The Justice Department officials didn’t say how they obtained the digital currency other than to say they seized it from a bitcoin wallet through court documents filed in the Northern District of California. The seizure is a badly needed victory by law enforcement in its uphill effort to curb the ransomware epidemic, which is hitting governments, hospitals, and companies—many providing critical infrastructure or services—with increasing regularity.

The seizure is consistent with statements from almost four weeks ago attributed to a DarkSide team leader. Without providing evidence, the post claimed that the group’s website and content-distribution infrastructure had been seized by law enforcement, along with all the cryptocurrency it had received from victims.

If true, the seizure would represent a small fortune. According to recently released figures from cryptocurrency tracking firm Chainalysis, DarkSide netted at least $60 million in its first seven months starting last August, with $46 million of it coming in the first three months of this year. While corroborating that law enforcement has, in fact obtained that much is not possible, Monday’s disclosure shows it did receive at least some digital assets from DarkSide.

During Monday’s conference, Justice Department officials said they had tracked 90 victims who have been hit by DarkSide.

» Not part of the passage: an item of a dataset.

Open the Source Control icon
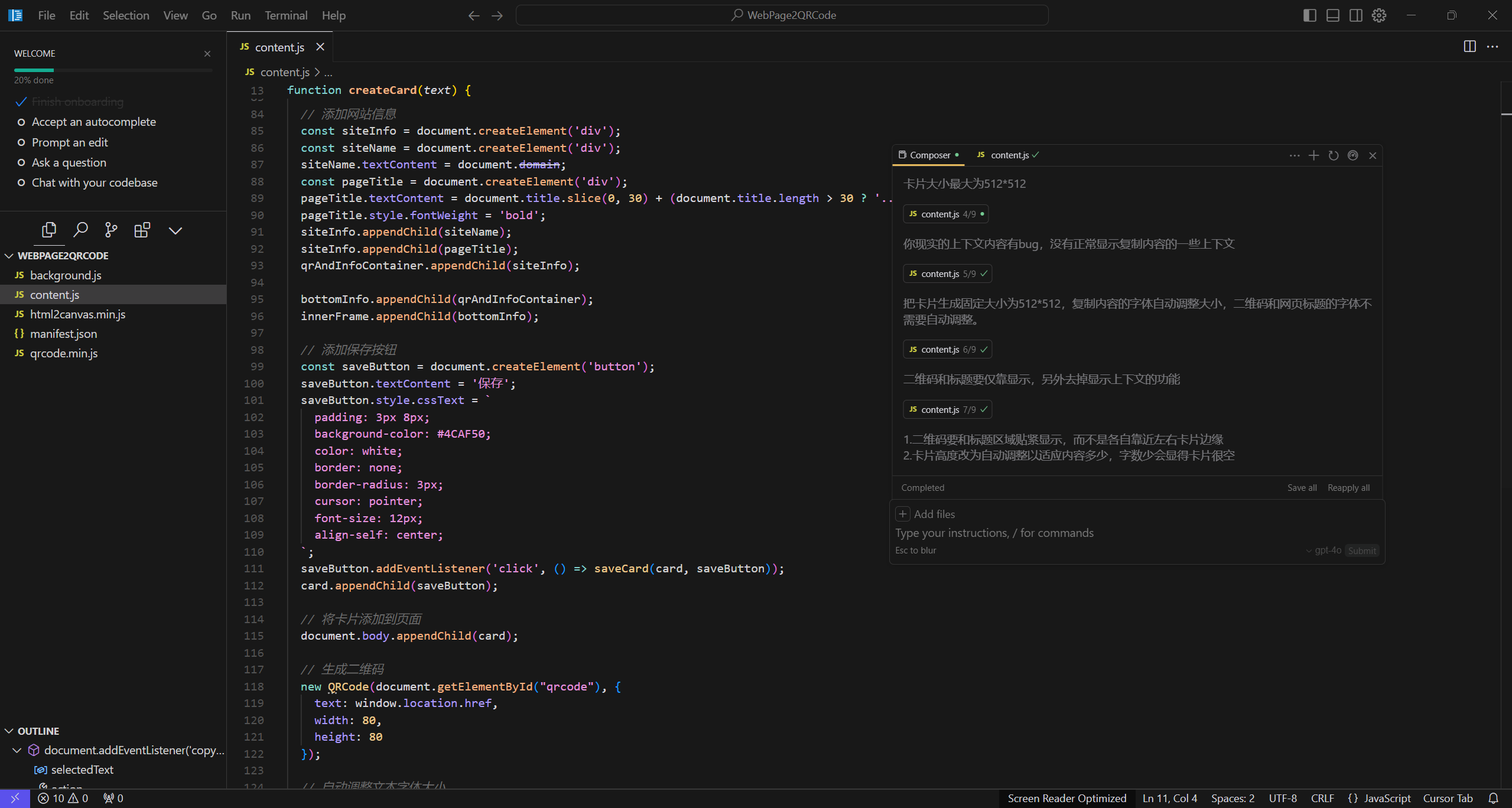 111,230
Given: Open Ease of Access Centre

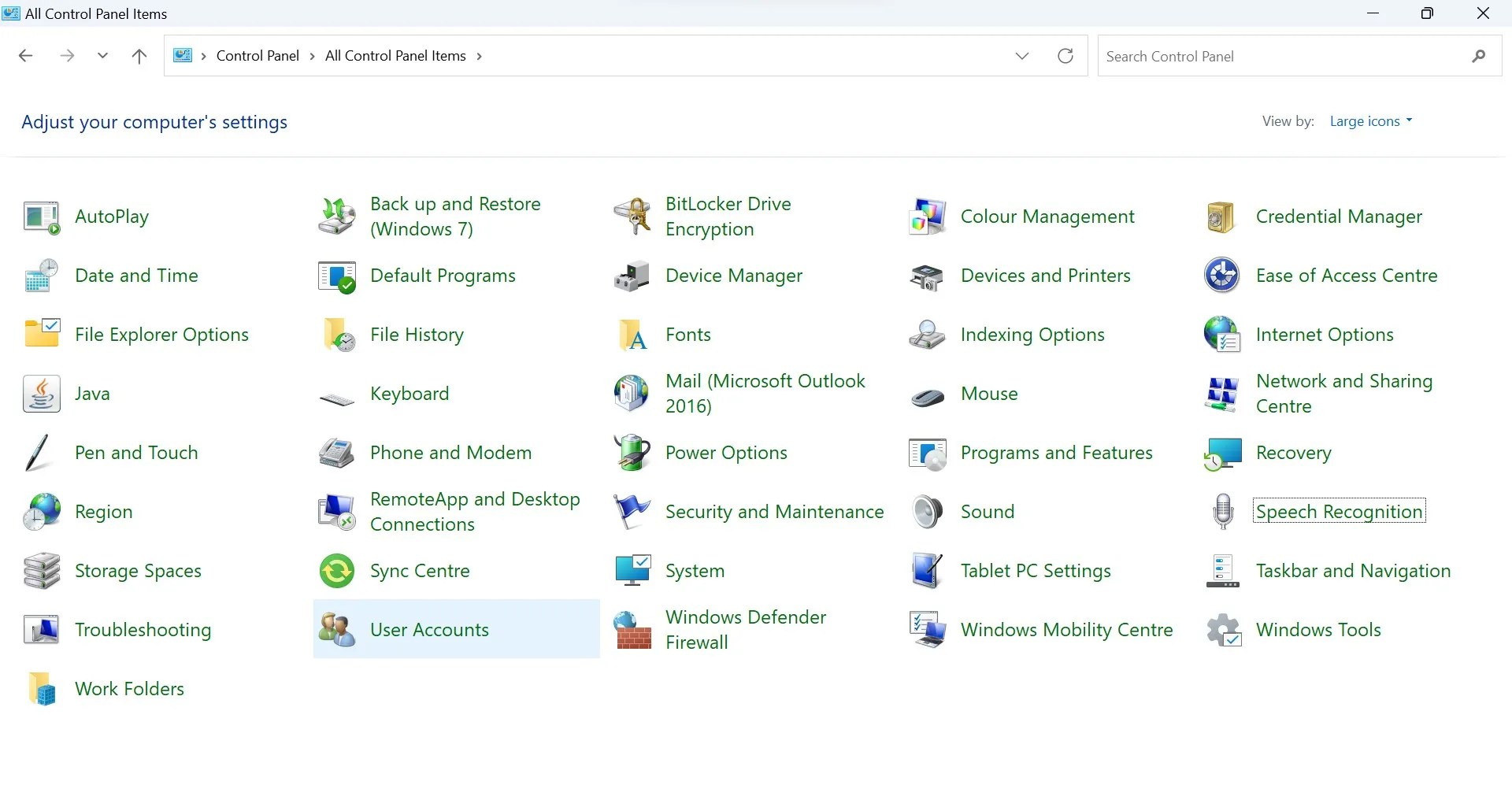Looking at the screenshot, I should click(1347, 276).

Paying by bitcoin rather than monero

Over the past year, ransomware has evolved from representing a financial risk to one that has the potential to disrupt critical services and cause loss of life. On several occasions, infections hitting hospitals caused outages that required the hospitals to cancel elective surgeries or reroute emergency patients to nearby facilities. Last week, JBS, the world’s biggest producer of meat, temporarily shut facilities throughout the US and elsewhere after it lost control of its network to a ransomware group known as REvil.

The law enforcement success intensifies speculation that Colonial Pipeline paid the ransom not to gain access to a decryptor it knew was buggy but rather to help the FBI track DarkSide and its mechanism for obtaining and laundering ransoms.

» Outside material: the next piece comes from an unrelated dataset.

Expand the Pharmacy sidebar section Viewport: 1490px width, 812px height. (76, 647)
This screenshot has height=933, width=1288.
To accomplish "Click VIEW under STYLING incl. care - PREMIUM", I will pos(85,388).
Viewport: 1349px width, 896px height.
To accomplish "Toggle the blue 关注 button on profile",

The speculation is reinforced by the fact that Colonial Pipeline paid in bitcoin, despite that option requiring an additional 10 percent added to the ransom. Bitcoin is pseudo-anonymous, meaning that while names aren’t attached to digital wallets, the wallets and the coins they store can still be tracked.

It’s possible that Colonial Pipeline chose to pay the higher ransom at the behest of law enforcement because bitcoin could be tracked and monero—the other currency accepted by DarkSide—is completely untraceable. Even if that is the case, it’s not clear how law enforcement gained possession of the cryptographic key needed to empty the wallet.

“As alleged in the supporting affidavit, by reviewing the Bitcoin public ledger, law enforcement was able to track multiple transfers of bitcoin and identify that approximately 63.7 bitcoins, representing the proceeds of the victim’s ransom payment, had been transferred to a specific address, for which the FBI has the ‘private key,’ or the rough equivalent of a password needed to access assets accessible from the specific Bitcoin address,” Monday’s release stated. “This bitcoin represents proceeds traceable to a computer intrusion and property involved in money laundering and may be seized pursuant to criminal and civil forfeiture statutes.”

With most of the ransomware groups headquartered in Russia or other Eastern European countries without extradition treaties with Western nations, US officials have largely been hamstrung in their efforts to bring the attackers to justice. It’s too early to know if the techniques that allowed the officials to track the funds Colonial Pipeline paid to DarkSide can be used in investigations of other ransomware attacks. If they do, law enforcement may have gained a powerful tool when it was needed most.